As darkness fell I made my way back to my hotel, the Brudenell Hotel. Later I walked back along the front for dinner at the Sea Spice Restaurant, part of the White Lion Hotel on the sea front. Here, I met some more scallops. This time they were hand-dived and had been turned into a very tasty Indian starter. I enjoyed the ambience of the comfortably full dining room and the excellent food that had memories of my trips to India flooding back.
Then next morning I set off for the Red House to learn more about Aldeburgh’s most famous resident, Benjamin Britten. A network of footpaths around the town meant that I did not have to walk all the way on a tarmac road. En route I passed the Church of St Peter and St Paul, the Parish Church of Aldeburgh were both Britten and his partner Peter Pears were laid to rest.

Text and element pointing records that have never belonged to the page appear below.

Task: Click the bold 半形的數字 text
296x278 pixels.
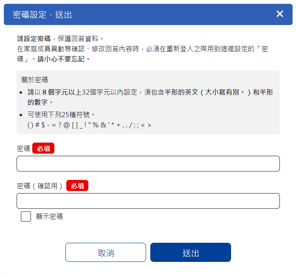Action: click(40, 102)
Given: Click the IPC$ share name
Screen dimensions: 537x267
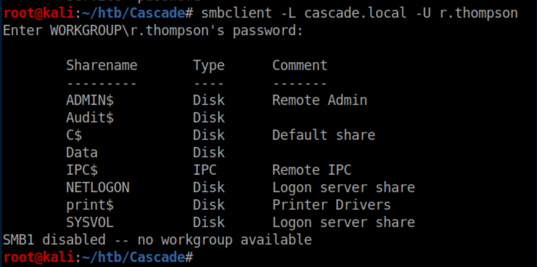Looking at the screenshot, I should (x=82, y=170).
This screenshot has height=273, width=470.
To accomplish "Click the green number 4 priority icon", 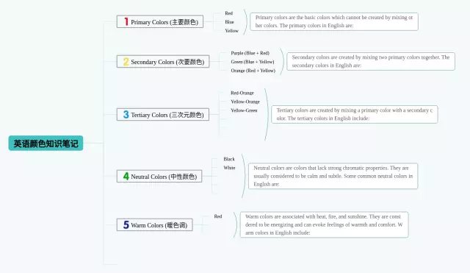I will click(126, 176).
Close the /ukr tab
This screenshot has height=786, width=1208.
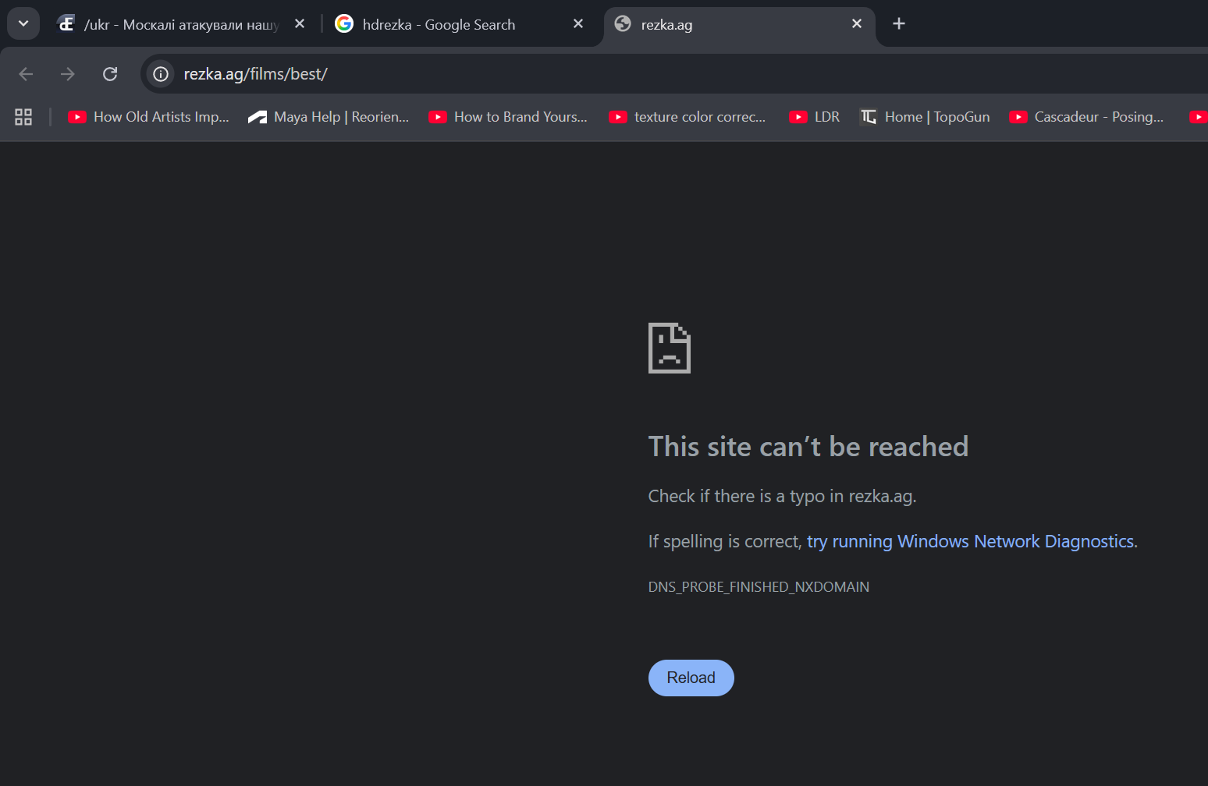point(300,24)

At the Red House I perused the small museum before taking the guided tour of the house. This tour has to be booked in advance and takes in both floors of the house whereas there is restricted access to visitors not doing the tour. The tour was very interesting and I learnt a lot about Britten and Pears who were very popular in the town. Originally they had lived at Crag House on the sea front. They moved out to the Red House as it was more peaceful there.
The historic Jubilee Hall in the town centre was built by a local businessman in 1887 to celebrate the golden jubilee of Queen Victoria. It was intended for concerts and dramatic entertainments. It was used by Britten and Pears as the original venue for their Festival of Music and the Arts. As this annual festival became bigger a new venue had to be found. A concert hall was established at Snape Maltings which is now the main venue for the Aldeburgh Festival although many Festival events are still held at the Jubilee Hall. When I left Aldeburgh my route took me past the turning to where Britten and Pears had founded their new concert hall. I spent a happy hour exploring this, another of Britten’s inspirations.
Where to Stay in Aldeburgh
I cannot imagine a better place to stay in Aldeburgh than the Brudenell Hotel. My room was lovely and looked straight out to sea. It was very relaxing have the sound of the sea around me as I relaxed in my bath or dozed in my bed. The restaurant offers a good quality dinner and breakfast served by friendly staff.